Grounds of application

  1. On 13 September 2010 Mr Yang applied to this Court for judicial review of the Tribunal Decision. The grounds of the application are:

    “1.The Migration Review Tribunal refused to give the Applicant time extension to sit a new IELTS test.

    2.The Migration Review Tribunal wrongly considered that the Applicant had enough time to prepare IELTS.”

Jurisdictional error

  1. The Tribunal Decision is only liable to be set aside upon review if it involves jurisdictional error.[26] An error by an administrative tribunal, such as the Tribunal, will only constitute jurisdictional error if the Tribunal:

    a)identifies a wrong issue;

    b)asks the wrong question;

    c)ignores relevant material; or

    d)relies on irrelevant material,

    in such a way that the Tribunal’s exercise or purported exercise of power is thereby affected, resulting in a decision exceeding or failing to exercise the authority or powers given under the relevant statute.[27]

Relevant cases

[26] Plaintiff S157/2002 v Commonwealth (2003) 211 CLR 476 at 506 per Gaudron, McHugh, Gummow, Kirby and Hayne JJ; [2003] HCA 2 at para.76 per Gaudron, McHugh, Gummow, Kirby and Hayne JJ.

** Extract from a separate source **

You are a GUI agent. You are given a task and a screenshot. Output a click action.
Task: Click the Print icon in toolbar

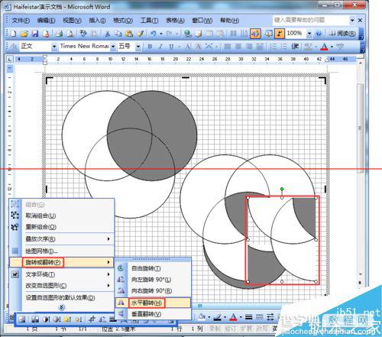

[27] Minister for Immigration and Multicultural Affairs v Yusuf (2001) 206 CLR 323 at 351 per McHugh, Gummow and Hayne JJ; [2001] HCA 30 at para.82 per McHugh, Gummow and Hayne JJ (“Yusuf”).

Patel’s case

  1. In Patel v Minister for Immigration and Anor,[28] Mr Patel had been on notice, at least since a delegate’s decision on 25 September 2008, of the need to achieve a higher score in an IELTS test so as to obtain more points towards qualification for a skilled overseas student visa.[29] Within the period from July 2007 to August 2009 Mr Patel had sat for twelve IELTS tests.[30] Mr Patel sat a further IELTS test in September 2009. Mr Patel advised the Tribunal at the hearing on 6 October 2009 that the test results would be provided within “the next few days”. Mr Patel failed to provide the IELTS test results despite being contacted twice by the Tribunal after the hearing.[31] On 13 November 2009 Mr Patel wrote to the Tribunal, and said that he would be overseas between 15 November 2009 and 9 February 2010, and that he would notify the Tribunal “shortly” about the IELTS test results. Mr Patel also requested an extension of time.[32] The Tribunal proceeded to make its decision on 2 December 2009, affirming the earlier decision by the delegate.[33]

    [28] [2010] FMCA 279 (“Patel”).

    [29] Patel at para.8 per Nicholls FM.

    [30] Patel at para.17 per Nicholls FM.

    [31] Patel at paras.21-22 per Nicholls FM.

    [32] Patel at para.23 per Nicholls FM.

    [33] Patel at paras.24-27 per Nicholls FM.

  2. Mr Patel sought review of the decision by the Tribunal on grounds including that the Tribunal had failed to:

    a)provide adequate time for him to provide his IELTS test result; and

    b)accord procedural fairness because of the alleged failure to provide adequate time to provide the IELTS test result.[34]

    [34] Patel at para.28 per Nicholls FM.

  3. Mr Patel’s grounds were rejected by the Court, which concluded that:

    a)the Tribunal had not failed to provide adequate time for providing the IELTS test results; and

    b)there was no failure to apply the relevant procedural code.[35]

    [35] Patel at para.75 per Nicholls FM.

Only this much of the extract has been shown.